Safety and efficacy of subcutaneous and continuous intravenous infusion rIL-2 in patients with metastatic renal cell carcinoma

Abstract

A retrospective analysis was conducted on data from four open-label, nonrandomised, phase II trials of recombinant interleukin-2 (rIL-2) in patients with metastatic renal cell carcinoma to compare the safety and efficacy of administration by subcutaneous (s.c.) and continuous intravenous (c.i.v.) infusion (n=103 s.c. and n=225 c.i.v.). No statistically significant differences were found between the cohorts in terms of overall response rate (s.c.: 13.6% vs c.i.v.: 12.4%, P=0.77), response duration (s.c.: 9.8 months vs c.i.v.: 10.1 months, P=0.99), and overall survival (P=0.08). Compared with c.i.v. administration, more patients in the s.c. cohort experienced stable disease (50.5 vs 29.8%) and fewer underwent disease progression (35.0 vs 43.6%).
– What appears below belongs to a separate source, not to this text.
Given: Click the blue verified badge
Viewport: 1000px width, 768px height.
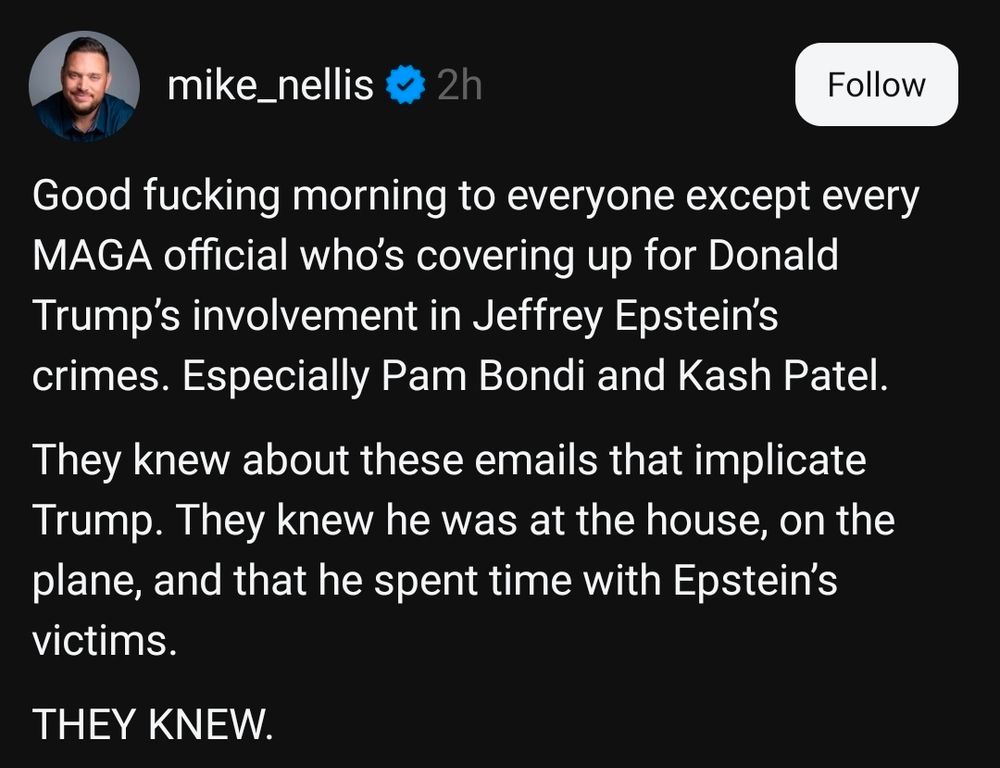Looking at the screenshot, I should click(404, 86).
Subcutaneous administration was associated with a significantly lower incidence of grade 3 or 4 adverse events (46 vs 76%; P<0.001), and fewer s.c. patients required dose reductions because of toxicity (20 vs 82%). At the doses and within the schedules tested, this comparative analysis did not detect any difference in efficacy between s.c. and c.i.v. administration of rIL-2 in terms of overall survival, duration of response and response rate in patients with metastatic renal cell carcinoma. However, s.c. delivery of rIL-2 was associated with improved tolerability.

Figure 1

Dosing regimens used in studies analysed in this retrospective analysis (A) Study SC1 (12-week subcutaneous treatment using 4- or 6-week cycles – Protocol NL-MP-100). (B) Study SC2 (subcutaneous treatment until disease progression/unacceptable toxicity – Protocol EC-MP-101). (C) Studies CIV1 and CIV2 (continuous intravenous treatment until disease progression or unacceptable toxicity or up to a maximum of four maintenance cycles – Protocols EC-L2-008 and EC-MP-001).

Figure 2

Overall survival in patients with metastatic renal cell carcinoma treated with subcutaneous (s.c.) or continuously infused (c.i.v.) rIL-2; retrospectively pooled data from open-label, nonrandomised trials.